Job 1: Please reproduce the portion of the Channel Battles II excerpt starting at "In the North Sea, also, Coastal" and ending at "MBE and DSC).".
Job 2: In the Channel Battles II excerpt, what maximum speed did the three supercharged Packards give the Camper and Nicholson boats?
Job 3: Name every place where the Channel Battles II excerpt says the 21st MTB Flotilla was based.

Page excerpt:
★ ★ ★ ★ ★

Channel Battles II


During the last year of the war, Camper and Nicholson built a series of powerful and heavily armed combined MTB/MGBs. These were based on a 1942 order for the Turkish Navy but taken over by the Admiralty and used as MGBs and blockade runners. The later series were designed with an increased beam and a spray strake since the first were found to be wet forward. Dimensions were length overall 117 ft. beam 22 ft 2½ ins, draught 4 ft 4 ins, and they displaced 115 tons. Three supercharged Packards gave a maximum speed of 31 knots and an endurance of 2,000 miles at 11 knots. Crew consisted of 3 officers and 27 men, while armament comprised a 6-pounder power turret forward, a 20mm Oerlikon on either side of the bridge and a twin 20mm amidships, another 6-pounder power turret aft, and four 18in torpedo tubes.

In the North Sea, also, Coastal Forces began to take the offensive as the arrival of both short and long MGBs enabled the MTBs to be used for the purpose originally intended, that of attacking enemy coastal shipping with torpedoes. Here again, as with the defensive measures devised against E-boats, tactics were gradually evolved after a period of trial and error. And just as the names of the individual Senior Officers of flotillas had emerged during particular periods of the war – Hichens’ MGBs at Felixstowe and in the west country, the Pumphrey-Gould era at Dover – so a new name came to the fore as a pioneer of MTB operations in the North Sea. This was Lt Peter Gerald Charles Dickens, RN (great-grandson of the novelist, son of Admiral Sir Gerald Dickens, later promoted Lt-Cdr and including among his awards the DSO, MBE and DSC).

Earlier in the war, as a regular officer, Dickens had been first lieutenant of a ‘Hunt’ class destroyer on east coast escort duties. It was during that period that he came to appreciate fully the importance of coastal convoys and their vulnerability if coastal waters were not sufficiently guarded. It was a lesson to be sharply underlined when, on 20 April, his ship, the Cotswold, was severely damaged by hitting one of several mines laid by E-boats the night before. Ironically, the MGB which picked up some of the casualties from Cotswold was the one commanded by Robert Hichens. The two men met fleetingly for the first time; later they worked closely together as Senior Officers respectively of MTB and MGB flotillas based at Felixstowe.

Dickens accepted with enthusiasm his appointment as Senior Officer of the 21st MTB Flotilla which was based at various times at Portsmouth, Dartmouth and Lowestoft, before settling permanently at Felixstowe. His first attempts to take the war to the enemy’s coast were not exactly glowing successes. This was generally the experience of the MTB flotillas at that time, acting under the vaguest of orders and with little by way of precedence to show them how to fight this unaccustomed form of warfare. The Admiralty’s most urgent consideration was in protecting Britain’s coastal shipping and little thought had been given to attacking that of the enemy. But as Dickens recently wrote in a book of his wartime experiences (Night Action, published by Peter Davies in 1974), important targets did exist, especially in the iron ore from Sweden which was vital to the German war economy and for which by far the best route was by sea to Rotterdam and thence by barge up the Rhine.

★ ★ ★ ★ ★

Data shown:

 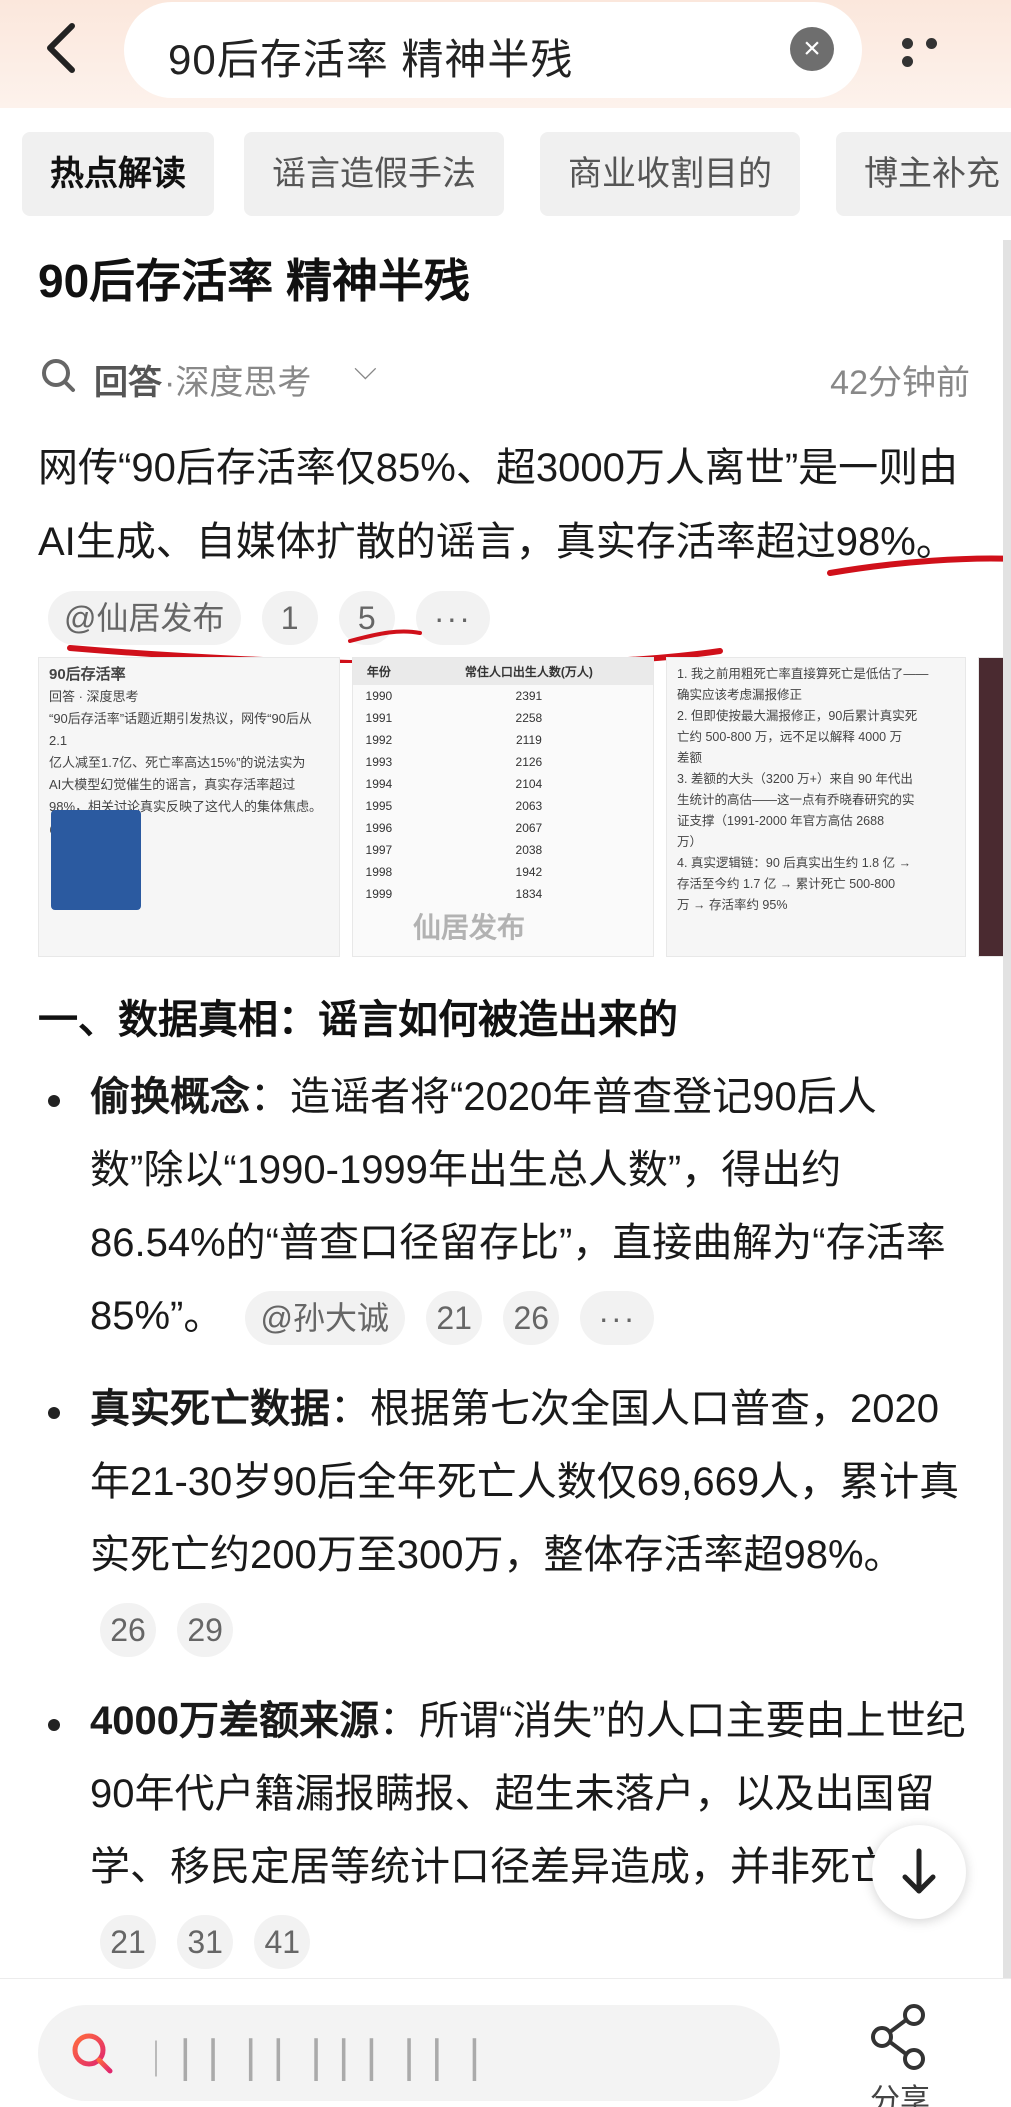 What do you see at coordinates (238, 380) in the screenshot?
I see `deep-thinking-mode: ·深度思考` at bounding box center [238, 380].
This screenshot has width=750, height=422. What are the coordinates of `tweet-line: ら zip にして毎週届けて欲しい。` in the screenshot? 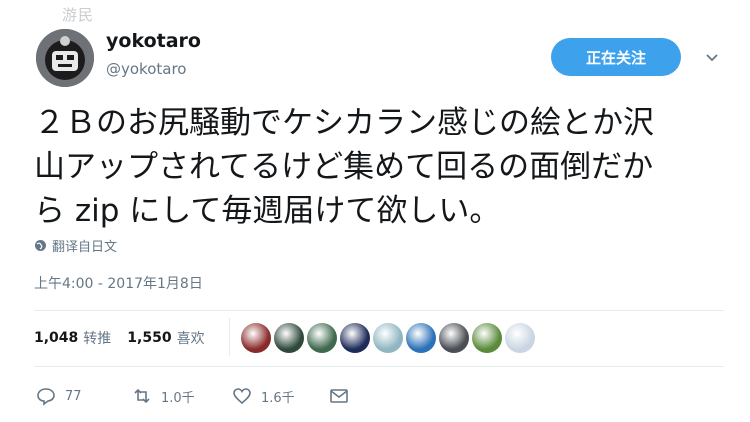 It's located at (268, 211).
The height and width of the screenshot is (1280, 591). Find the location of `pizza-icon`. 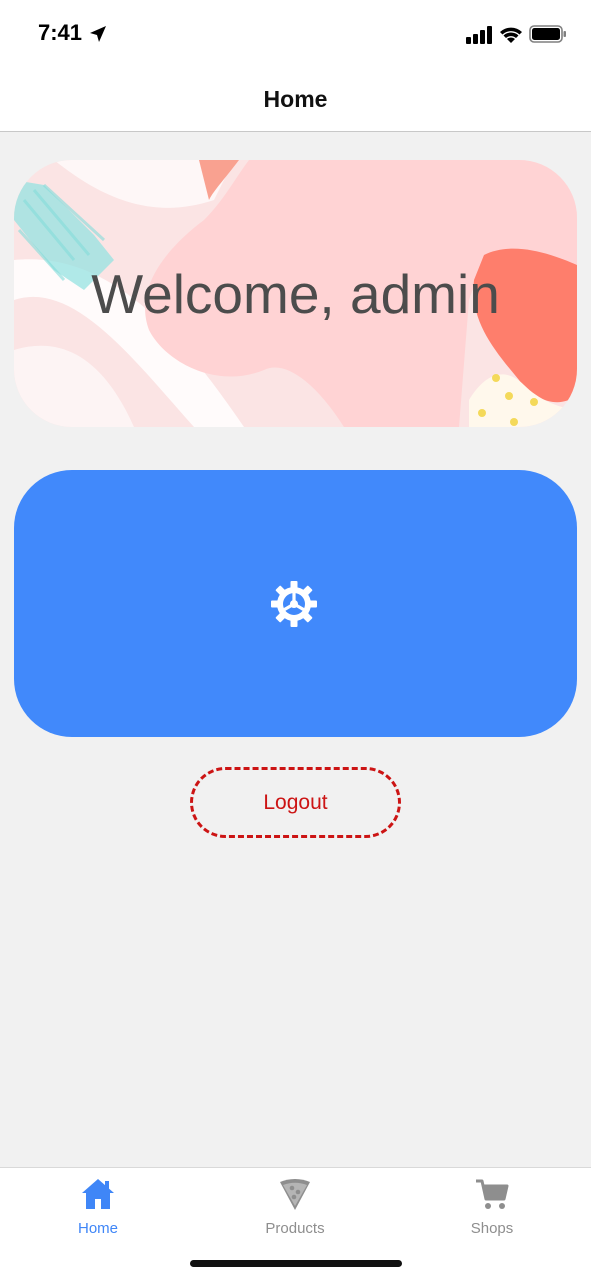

★ ★ ★ ★ ★

Worked solution 1:
In the North Sea, also, Coastal Forces began to take the offensive as the arrival of both short and long MGBs enabled the MTBs to be used for the purpose originally intended, that of attacking enemy coastal shipping with torpedoes. Here again, as with the defensive measures devised against E-boats, tactics were gradually evolved after a period of trial and error. And just as the names of the individual Senior Officers of flotillas had emerged during particular periods of the war – Hichens’ MGBs at Felixstowe and in the west country, the Pumphrey-Gould era at Dover – so a new name came to the fore as a pioneer of MTB operations in the North Sea. This was Lt Peter Gerald Charles Dickens, RN (great-grandson of the novelist, son of Admiral Sir Gerald Dickens, later promoted Lt-Cdr and including among his awards the DSO, MBE and DSC).

Worked solution 2: 31 knots

Worked solution 3: Portsmouth, Dartmouth, Lowestoft, Felixstowe